Problem statement: Render this sentence from the text below about Verso Paper's bankruptcy into Spanish: "The acquisition of NewPage was financed primarily through borrowing."

The master list of creditors filed by Verso includes the names of 30,785 businesses and individuals. Two Maine companies are listed among its 30 largest creditors: Catalyst Paper Operations Inc. of Rumford is owed $2.2 million, and Hartt Transportation Systems Inc. of Bangor is owed $1.2 million.

Like many paper companies, Verso Paper faces formidable challenges, both within its own corporate structure and in the global industry as a whole. To stem the loss of revenue, it sold off its unprofitable Bucksport mill in late 2014, eliminating more than 500 jobs. The move was part of a complicated $1.4 billion deal that involved the acquisition and then sale of the former NewPage mill in Rumford in January 2015. That mill is now owned by Canada-based Catalyst Paper.

At the conclusion of the deal, Verso Paper had about $3.5 billion in annual sales and about 5,800 employees in eight mills across six states. In its bankruptcy filing, the company reported gross revenues of about $2.4 billion for the first three quarters of 2015.

The acquisition of NewPage was financed primarily through borrowing. In the days leading up to its bankruptcy filing, the company notified federal securities regulators that it was exercising a five-day grace period on a payment due on a $731 million loan, and a 30-day grace period on interest payments due on $1.3 billion in secured notes.

Verso Paper is an affiliate of Apollo Global Management, a private equity firm based in New York City that purchased the papermaker from Memphis-based International Paper in 2006 for $1.4 billion.

Dataset extract:

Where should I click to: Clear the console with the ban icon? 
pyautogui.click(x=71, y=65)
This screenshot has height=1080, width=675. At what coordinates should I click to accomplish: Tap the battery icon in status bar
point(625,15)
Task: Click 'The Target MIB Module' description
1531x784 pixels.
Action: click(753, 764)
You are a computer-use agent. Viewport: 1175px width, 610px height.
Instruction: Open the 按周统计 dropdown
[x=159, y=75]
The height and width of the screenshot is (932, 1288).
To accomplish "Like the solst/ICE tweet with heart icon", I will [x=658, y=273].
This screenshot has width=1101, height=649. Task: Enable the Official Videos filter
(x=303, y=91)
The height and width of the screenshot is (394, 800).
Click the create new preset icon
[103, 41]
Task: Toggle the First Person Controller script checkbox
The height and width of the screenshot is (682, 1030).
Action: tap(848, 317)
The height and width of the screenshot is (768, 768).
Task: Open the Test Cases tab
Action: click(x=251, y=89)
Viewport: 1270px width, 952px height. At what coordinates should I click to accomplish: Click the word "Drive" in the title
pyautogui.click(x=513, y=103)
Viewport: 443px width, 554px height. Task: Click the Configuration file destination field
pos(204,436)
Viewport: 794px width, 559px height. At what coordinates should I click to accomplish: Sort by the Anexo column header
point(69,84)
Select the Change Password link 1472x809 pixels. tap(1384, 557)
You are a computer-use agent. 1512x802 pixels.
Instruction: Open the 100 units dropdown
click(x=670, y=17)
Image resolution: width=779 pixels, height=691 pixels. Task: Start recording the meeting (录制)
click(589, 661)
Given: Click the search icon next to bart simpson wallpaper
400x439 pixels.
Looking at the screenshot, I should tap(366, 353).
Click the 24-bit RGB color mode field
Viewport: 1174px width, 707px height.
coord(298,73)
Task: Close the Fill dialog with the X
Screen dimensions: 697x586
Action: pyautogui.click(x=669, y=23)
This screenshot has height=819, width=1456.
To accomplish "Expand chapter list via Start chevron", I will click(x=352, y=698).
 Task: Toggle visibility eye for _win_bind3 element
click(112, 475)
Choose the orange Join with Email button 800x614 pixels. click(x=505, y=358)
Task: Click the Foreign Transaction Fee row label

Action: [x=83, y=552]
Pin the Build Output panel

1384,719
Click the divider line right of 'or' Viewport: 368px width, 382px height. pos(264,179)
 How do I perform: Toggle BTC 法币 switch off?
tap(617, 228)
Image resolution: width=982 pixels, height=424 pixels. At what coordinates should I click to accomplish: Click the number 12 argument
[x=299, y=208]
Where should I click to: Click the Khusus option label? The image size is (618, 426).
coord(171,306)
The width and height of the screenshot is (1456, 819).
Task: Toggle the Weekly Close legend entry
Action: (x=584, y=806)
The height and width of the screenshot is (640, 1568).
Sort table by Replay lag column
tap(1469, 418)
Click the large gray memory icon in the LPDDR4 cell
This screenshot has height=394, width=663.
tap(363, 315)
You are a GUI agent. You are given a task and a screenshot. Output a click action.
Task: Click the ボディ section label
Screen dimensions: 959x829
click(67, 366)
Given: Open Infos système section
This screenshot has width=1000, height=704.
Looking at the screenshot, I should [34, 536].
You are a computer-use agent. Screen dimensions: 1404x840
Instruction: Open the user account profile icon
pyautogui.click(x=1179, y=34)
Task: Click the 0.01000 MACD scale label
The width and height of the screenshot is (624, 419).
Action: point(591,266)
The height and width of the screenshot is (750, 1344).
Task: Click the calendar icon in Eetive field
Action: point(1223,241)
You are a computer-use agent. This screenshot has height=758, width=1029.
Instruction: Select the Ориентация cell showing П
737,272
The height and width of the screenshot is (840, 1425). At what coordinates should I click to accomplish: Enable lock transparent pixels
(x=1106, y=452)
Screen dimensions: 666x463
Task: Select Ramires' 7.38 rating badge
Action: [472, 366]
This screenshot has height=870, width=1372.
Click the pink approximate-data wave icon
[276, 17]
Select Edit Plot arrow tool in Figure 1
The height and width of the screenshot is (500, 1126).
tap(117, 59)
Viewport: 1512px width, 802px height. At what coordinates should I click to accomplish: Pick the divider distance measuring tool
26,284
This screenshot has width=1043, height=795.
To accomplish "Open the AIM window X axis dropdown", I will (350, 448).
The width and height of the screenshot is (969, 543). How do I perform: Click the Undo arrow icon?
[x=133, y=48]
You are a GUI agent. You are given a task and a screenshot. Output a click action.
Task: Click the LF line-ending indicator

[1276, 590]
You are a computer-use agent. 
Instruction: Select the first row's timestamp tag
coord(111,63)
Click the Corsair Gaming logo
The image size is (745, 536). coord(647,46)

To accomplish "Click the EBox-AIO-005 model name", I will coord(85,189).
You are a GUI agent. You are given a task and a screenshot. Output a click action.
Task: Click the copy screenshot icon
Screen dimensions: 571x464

Result of the task: La adquisición de NewPage se financió principalmente mediante préstamos.